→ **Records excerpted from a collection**
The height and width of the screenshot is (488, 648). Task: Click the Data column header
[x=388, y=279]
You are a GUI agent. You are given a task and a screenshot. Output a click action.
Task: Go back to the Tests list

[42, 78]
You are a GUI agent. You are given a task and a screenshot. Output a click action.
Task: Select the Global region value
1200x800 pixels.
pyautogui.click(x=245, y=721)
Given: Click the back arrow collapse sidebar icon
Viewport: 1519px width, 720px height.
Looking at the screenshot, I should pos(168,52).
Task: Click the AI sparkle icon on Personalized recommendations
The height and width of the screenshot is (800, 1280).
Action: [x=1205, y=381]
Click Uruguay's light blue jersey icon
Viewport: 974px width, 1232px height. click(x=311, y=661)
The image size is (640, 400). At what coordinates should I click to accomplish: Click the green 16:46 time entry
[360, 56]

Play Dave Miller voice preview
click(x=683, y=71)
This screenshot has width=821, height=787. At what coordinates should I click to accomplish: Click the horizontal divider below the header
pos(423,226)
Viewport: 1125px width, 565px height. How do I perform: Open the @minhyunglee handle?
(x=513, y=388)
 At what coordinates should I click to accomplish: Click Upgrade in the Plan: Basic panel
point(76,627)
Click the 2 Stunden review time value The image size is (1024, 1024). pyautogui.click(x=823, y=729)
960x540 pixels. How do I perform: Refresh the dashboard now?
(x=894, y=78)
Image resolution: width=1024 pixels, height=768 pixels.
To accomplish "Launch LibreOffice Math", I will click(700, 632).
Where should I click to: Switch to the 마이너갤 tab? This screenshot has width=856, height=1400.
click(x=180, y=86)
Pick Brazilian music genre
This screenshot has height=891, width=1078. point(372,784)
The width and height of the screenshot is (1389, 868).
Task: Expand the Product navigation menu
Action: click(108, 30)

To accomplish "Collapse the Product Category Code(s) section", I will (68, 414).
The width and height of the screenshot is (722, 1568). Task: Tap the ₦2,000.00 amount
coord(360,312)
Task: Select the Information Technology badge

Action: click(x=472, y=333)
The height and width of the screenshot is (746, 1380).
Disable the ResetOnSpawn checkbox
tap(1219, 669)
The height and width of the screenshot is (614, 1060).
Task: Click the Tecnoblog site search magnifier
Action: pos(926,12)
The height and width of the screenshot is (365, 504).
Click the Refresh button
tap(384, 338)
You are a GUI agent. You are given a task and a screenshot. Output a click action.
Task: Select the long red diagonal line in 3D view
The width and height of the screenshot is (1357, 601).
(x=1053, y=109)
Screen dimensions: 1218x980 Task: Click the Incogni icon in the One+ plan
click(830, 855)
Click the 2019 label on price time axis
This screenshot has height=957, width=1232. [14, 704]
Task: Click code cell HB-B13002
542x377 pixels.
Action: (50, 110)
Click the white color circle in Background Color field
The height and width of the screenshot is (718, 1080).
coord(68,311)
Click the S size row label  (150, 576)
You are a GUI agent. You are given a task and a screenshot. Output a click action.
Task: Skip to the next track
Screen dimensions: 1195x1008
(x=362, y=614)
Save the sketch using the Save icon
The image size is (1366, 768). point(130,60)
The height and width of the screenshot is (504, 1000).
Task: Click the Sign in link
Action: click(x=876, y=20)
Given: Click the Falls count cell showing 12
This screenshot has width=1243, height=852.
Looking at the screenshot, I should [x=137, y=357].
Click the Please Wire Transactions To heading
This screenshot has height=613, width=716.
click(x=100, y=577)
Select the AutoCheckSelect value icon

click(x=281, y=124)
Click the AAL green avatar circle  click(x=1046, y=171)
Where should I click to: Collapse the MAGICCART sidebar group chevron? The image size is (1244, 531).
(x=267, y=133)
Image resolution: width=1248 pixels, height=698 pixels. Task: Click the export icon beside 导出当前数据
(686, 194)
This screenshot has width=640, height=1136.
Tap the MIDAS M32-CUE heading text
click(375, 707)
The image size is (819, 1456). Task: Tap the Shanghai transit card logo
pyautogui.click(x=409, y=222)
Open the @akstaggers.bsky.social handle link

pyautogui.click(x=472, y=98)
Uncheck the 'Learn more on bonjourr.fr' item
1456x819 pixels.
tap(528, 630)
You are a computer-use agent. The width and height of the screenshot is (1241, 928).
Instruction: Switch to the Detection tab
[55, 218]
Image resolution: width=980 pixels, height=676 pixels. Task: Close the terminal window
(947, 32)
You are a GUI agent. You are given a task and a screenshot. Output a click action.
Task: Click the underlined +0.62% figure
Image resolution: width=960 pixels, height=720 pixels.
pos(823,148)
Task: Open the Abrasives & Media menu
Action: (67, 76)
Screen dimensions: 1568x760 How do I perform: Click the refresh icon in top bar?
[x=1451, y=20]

→ **TASK DETAILS**
Output the data in full, please, exactly as written.

→ **SOLUTION BELOW**
The height and width of the screenshot is (488, 648). Task: Click the Data column header
[x=388, y=279]
You are a GUI agent. You are given a task and a screenshot. Output a click action.
Task: Go back to the Tests list

[42, 78]
You are a GUI agent. You are given a task and a screenshot. Output a click action.
Task: Select the Global region value
1200x800 pixels.
pyautogui.click(x=245, y=721)
Given: Click the back arrow collapse sidebar icon
Viewport: 1519px width, 720px height.
Looking at the screenshot, I should pos(168,52).
Task: Click the AI sparkle icon on Personalized recommendations
The height and width of the screenshot is (800, 1280).
Action: [x=1205, y=381]
Click Uruguay's light blue jersey icon
Viewport: 974px width, 1232px height. click(x=311, y=661)
The image size is (640, 400). At what coordinates should I click to accomplish: Click the green 16:46 time entry
[360, 56]

Play Dave Miller voice preview
click(x=683, y=71)
This screenshot has width=821, height=787. At what coordinates should I click to accomplish: Click the horizontal divider below the header
pos(423,226)
Viewport: 1125px width, 565px height. How do I perform: Open the @minhyunglee handle?
(x=513, y=388)
 At what coordinates should I click to accomplish: Click Upgrade in the Plan: Basic panel
point(76,627)
Click the 2 Stunden review time value The image size is (1024, 1024). pyautogui.click(x=823, y=729)
960x540 pixels. How do I perform: Refresh the dashboard now?
(x=894, y=78)
Image resolution: width=1024 pixels, height=768 pixels.
To accomplish "Launch LibreOffice Math", I will click(700, 632).
Where should I click to: Switch to the 마이너갤 tab? This screenshot has width=856, height=1400.
click(x=180, y=86)
Pick Brazilian music genre
This screenshot has height=891, width=1078. point(372,784)
The width and height of the screenshot is (1389, 868).
Task: Expand the Product navigation menu
Action: click(108, 30)

To accomplish "Collapse the Product Category Code(s) section", I will (68, 414).
The width and height of the screenshot is (722, 1568). Task: Tap the ₦2,000.00 amount
coord(360,312)
Task: Select the Information Technology badge

Action: click(x=472, y=333)
The height and width of the screenshot is (746, 1380).
Disable the ResetOnSpawn checkbox
tap(1219, 669)
The height and width of the screenshot is (614, 1060).
Task: Click the Tecnoblog site search magnifier
Action: pos(926,12)
The height and width of the screenshot is (365, 504).
Click the Refresh button
tap(384, 338)
You are a GUI agent. You are given a task and a screenshot. Output a click action.
Task: Select the long red diagonal line in 3D view
The width and height of the screenshot is (1357, 601).
(x=1053, y=109)
Screen dimensions: 1218x980 Task: Click the Incogni icon in the One+ plan
click(830, 855)
Click the 2019 label on price time axis
This screenshot has height=957, width=1232. [14, 704]
Task: Click code cell HB-B13002
542x377 pixels.
Action: (50, 110)
Click the white color circle in Background Color field
The height and width of the screenshot is (718, 1080).
coord(68,311)
Click the S size row label  (150, 576)
You are a GUI agent. You are given a task and a screenshot. Output a click action.
Task: Skip to the next track
Screen dimensions: 1195x1008
(x=362, y=614)
Save the sketch using the Save icon
The image size is (1366, 768). point(130,60)
The height and width of the screenshot is (504, 1000).
Task: Click the Sign in link
Action: click(x=876, y=20)
Given: Click the Falls count cell showing 12
This screenshot has width=1243, height=852.
Looking at the screenshot, I should [x=137, y=357].
Click the Please Wire Transactions To heading
This screenshot has height=613, width=716.
click(x=100, y=577)
Select the AutoCheckSelect value icon

click(x=281, y=124)
Click the AAL green avatar circle  click(x=1046, y=171)
Where should I click to: Collapse the MAGICCART sidebar group chevron? The image size is (1244, 531).
(x=267, y=133)
Image resolution: width=1248 pixels, height=698 pixels. Task: Click the export icon beside 导出当前数据
(686, 194)
This screenshot has width=640, height=1136.
Tap the MIDAS M32-CUE heading text
click(375, 707)
The image size is (819, 1456). Task: Tap the Shanghai transit card logo
pyautogui.click(x=409, y=222)
Open the @akstaggers.bsky.social handle link

pyautogui.click(x=472, y=98)
Uncheck the 'Learn more on bonjourr.fr' item
1456x819 pixels.
tap(528, 630)
You are a computer-use agent. The width and height of the screenshot is (1241, 928).
Instruction: Switch to the Detection tab
[55, 218]
Image resolution: width=980 pixels, height=676 pixels. Task: Close the terminal window
(947, 32)
You are a GUI agent. You are given a task and a screenshot. Output a click action.
Task: Click the underlined +0.62% figure
Image resolution: width=960 pixels, height=720 pixels.
pos(823,148)
Task: Open the Abrasives & Media menu
Action: (67, 76)
Screen dimensions: 1568x760 How do I perform: Click the refresh icon in top bar?
[x=1451, y=20]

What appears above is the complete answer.